1.1.  Brainstorming phase

The purpose of this Internet Draft is to contribute to the development of one or more proposals to resolve the problems of what might be called the Crisis in Routing and Addressing. Ivip is one proposal among potentially many. Ivip is at an early stage of development and this I-D is part of what I regard as a brainstorming effort on the RAM mailing list. Consequently this I-D contains more exploratory and speculative material than the architectural RFC it may one day become. Most of the discussion below focuses on IPv4 except where noted. The goal is to develop a practical, elegant, incrementally deployable model of Ivip for IPv4. Once a promising model for IPv4 has been developed, full consideration should be given to IPv6 and to what degree these two separate Ivip networks might be integrated. Consideration should also be given to how a globally deployed Ivip system might support IPv6 and the scalable tunneling of IPv6 traffic over IPv4 and vice-versa.

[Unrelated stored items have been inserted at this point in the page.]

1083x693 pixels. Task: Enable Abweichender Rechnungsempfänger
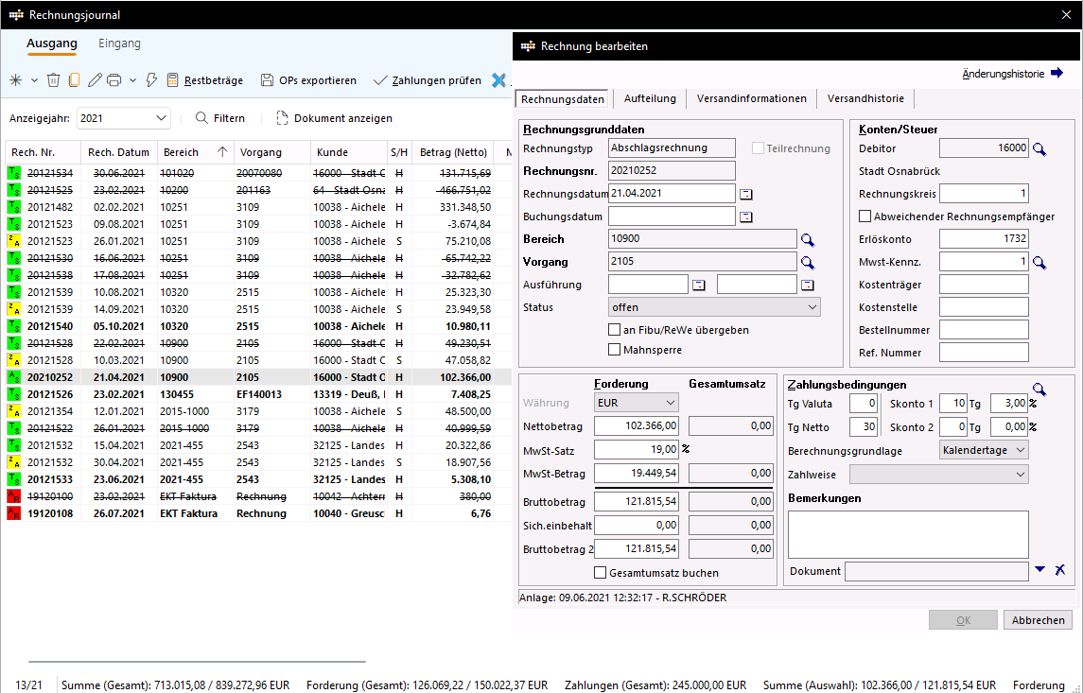coord(865,216)
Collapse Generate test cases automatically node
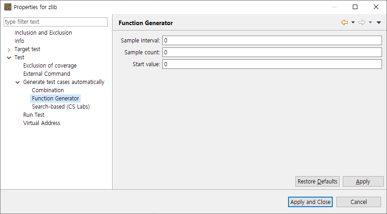387x214 pixels. pyautogui.click(x=18, y=82)
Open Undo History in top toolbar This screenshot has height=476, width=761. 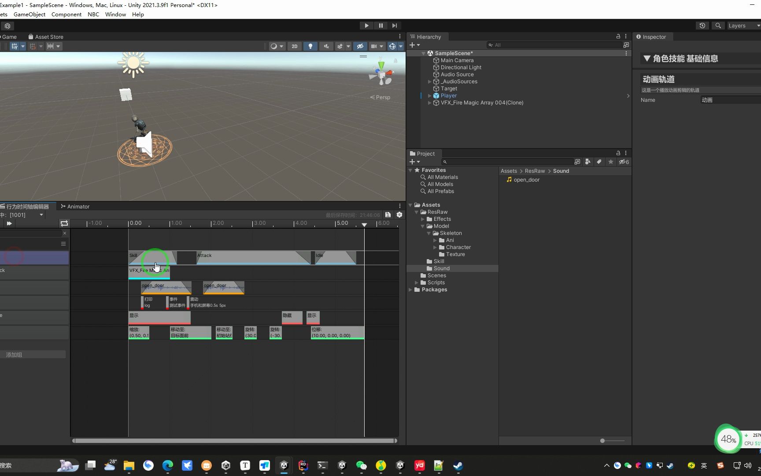click(702, 26)
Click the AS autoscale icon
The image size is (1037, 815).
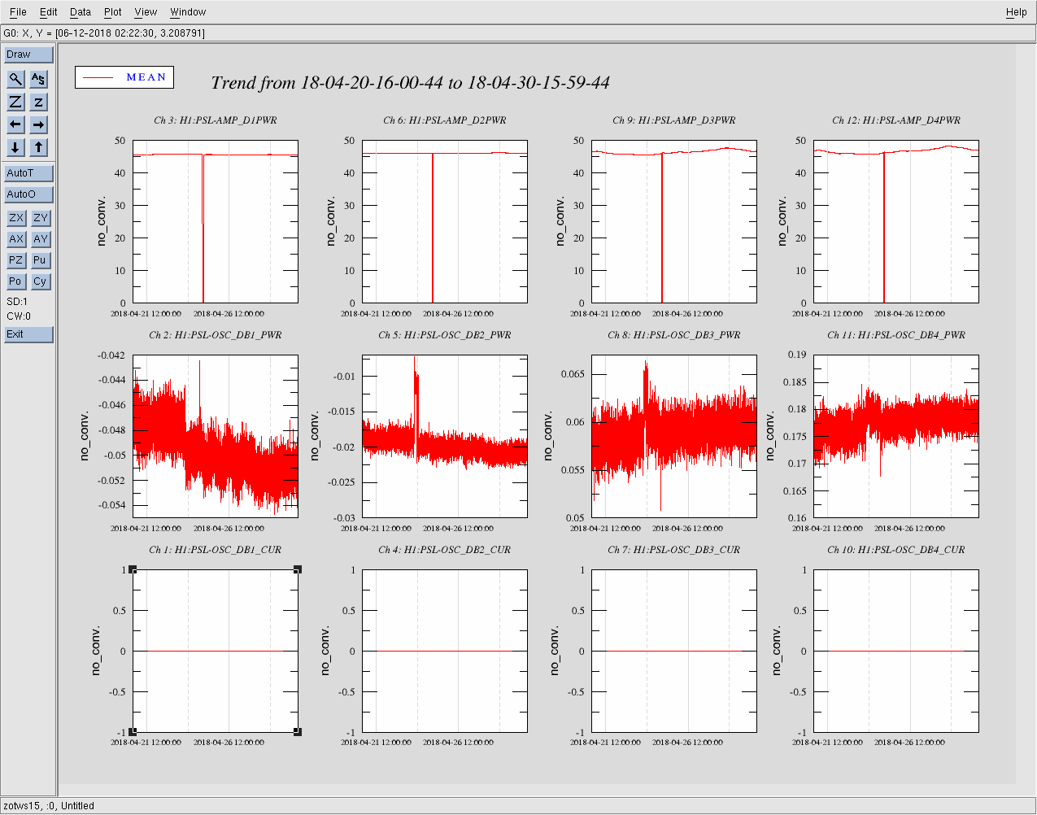[x=38, y=79]
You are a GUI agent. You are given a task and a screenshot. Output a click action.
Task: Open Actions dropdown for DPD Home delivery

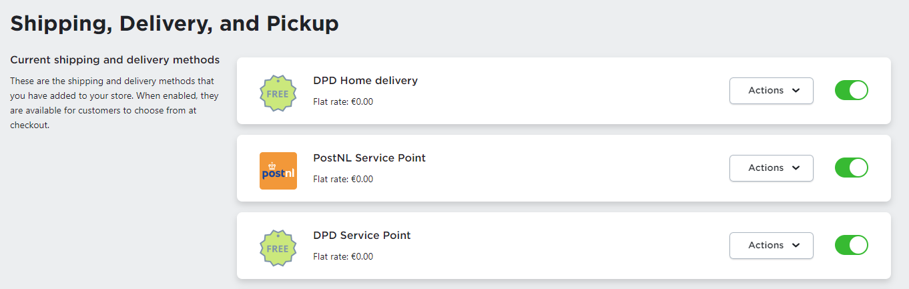(772, 91)
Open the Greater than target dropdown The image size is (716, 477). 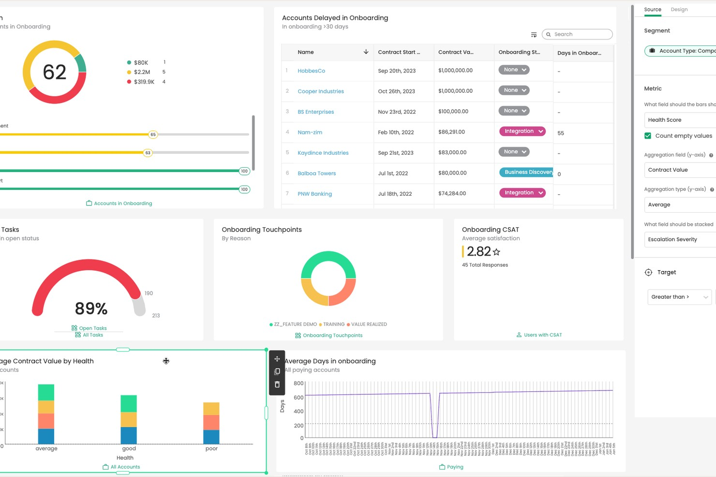(679, 297)
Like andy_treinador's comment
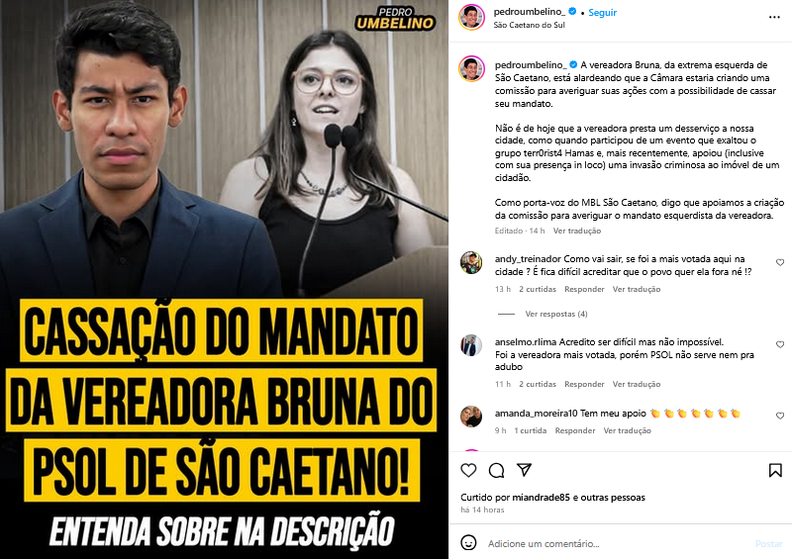 [780, 262]
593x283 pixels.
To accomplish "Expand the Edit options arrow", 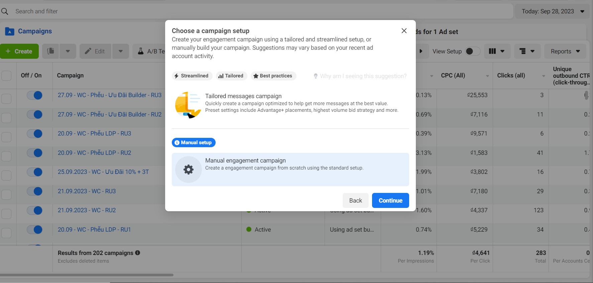I will pos(121,51).
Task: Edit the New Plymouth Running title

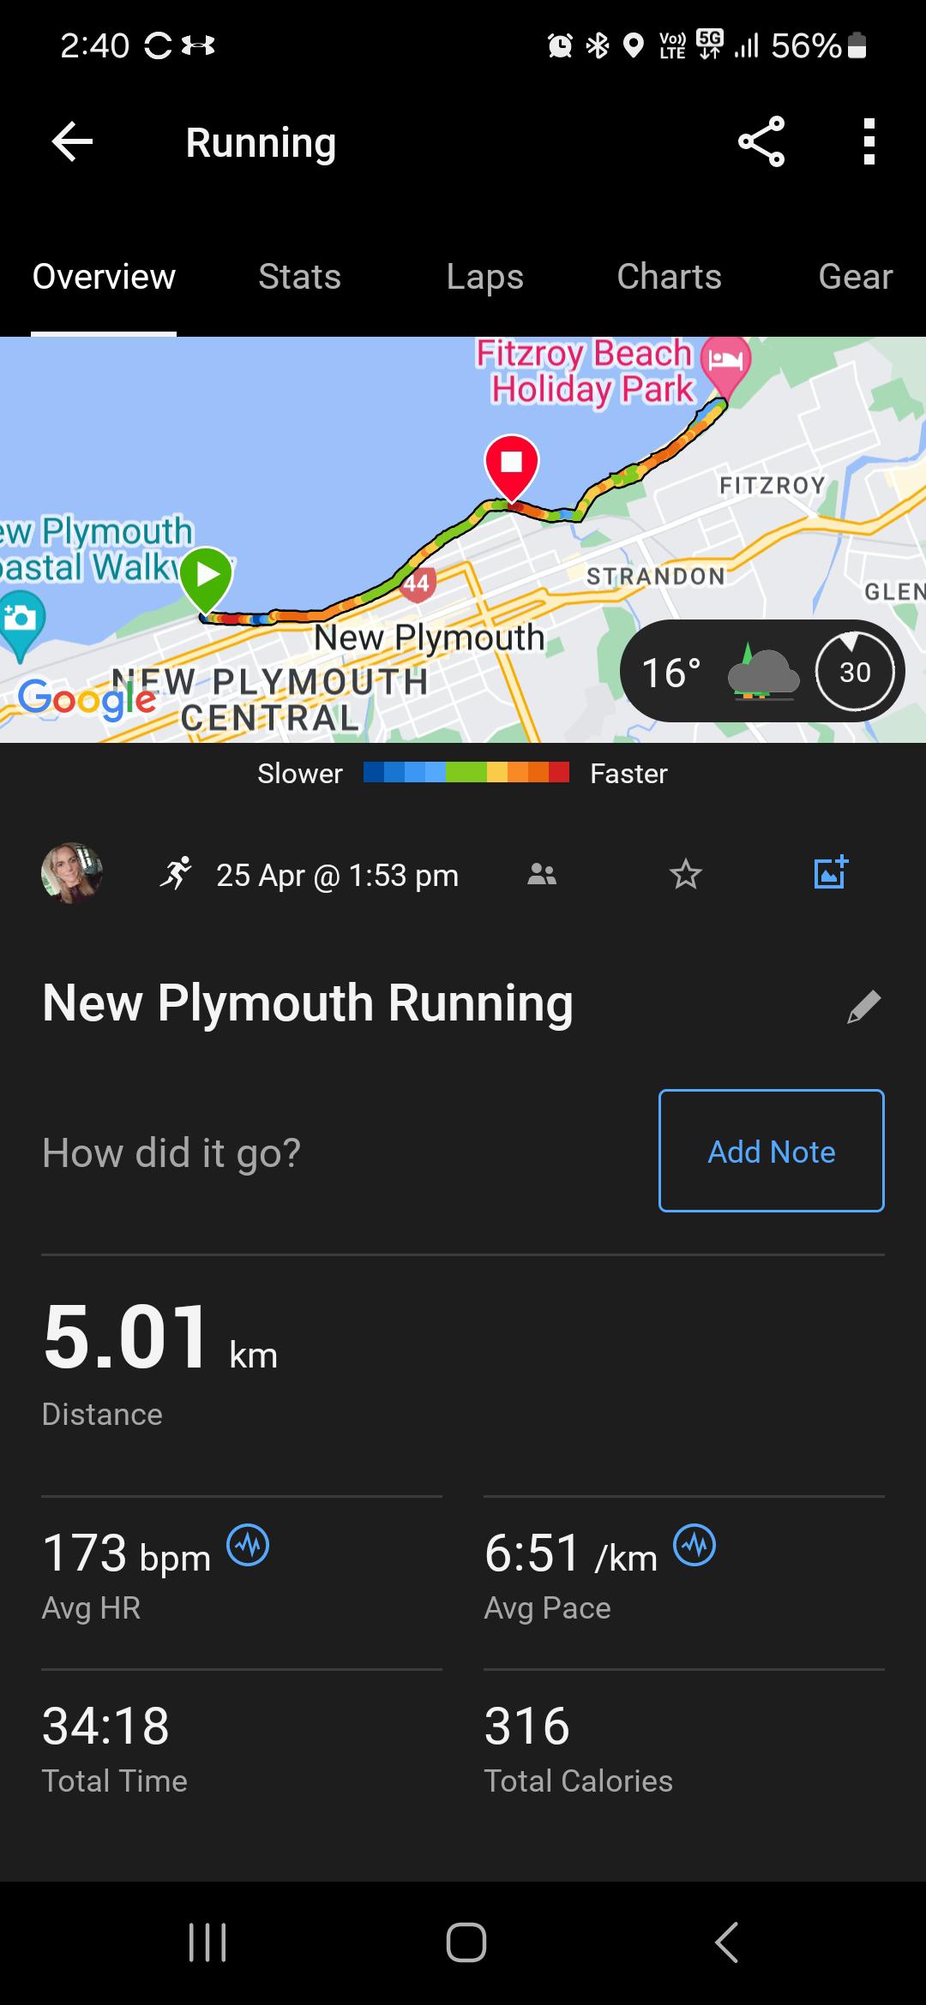Action: pyautogui.click(x=863, y=1007)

The remainder of this long Introduction is intended primarily for readers - such as members of the RAM list - who are already familiar with RAWS, LISP and with other proposals, including especially with the limitations of BGP routers which are the primary reason why the Internet needs a new routing and addressing architecture. Following this Introduction is a section describing in detail Ivip's major Terms, Concepts and Functions.

The three sections following this provide a fuller grounding for readers who are new to this field, introducing the RAWS report on the Crisis, other solutions, and a comparison with LISP. Once these sections have been read, the Introduction should make more sense to readers who were not yet familiar with these.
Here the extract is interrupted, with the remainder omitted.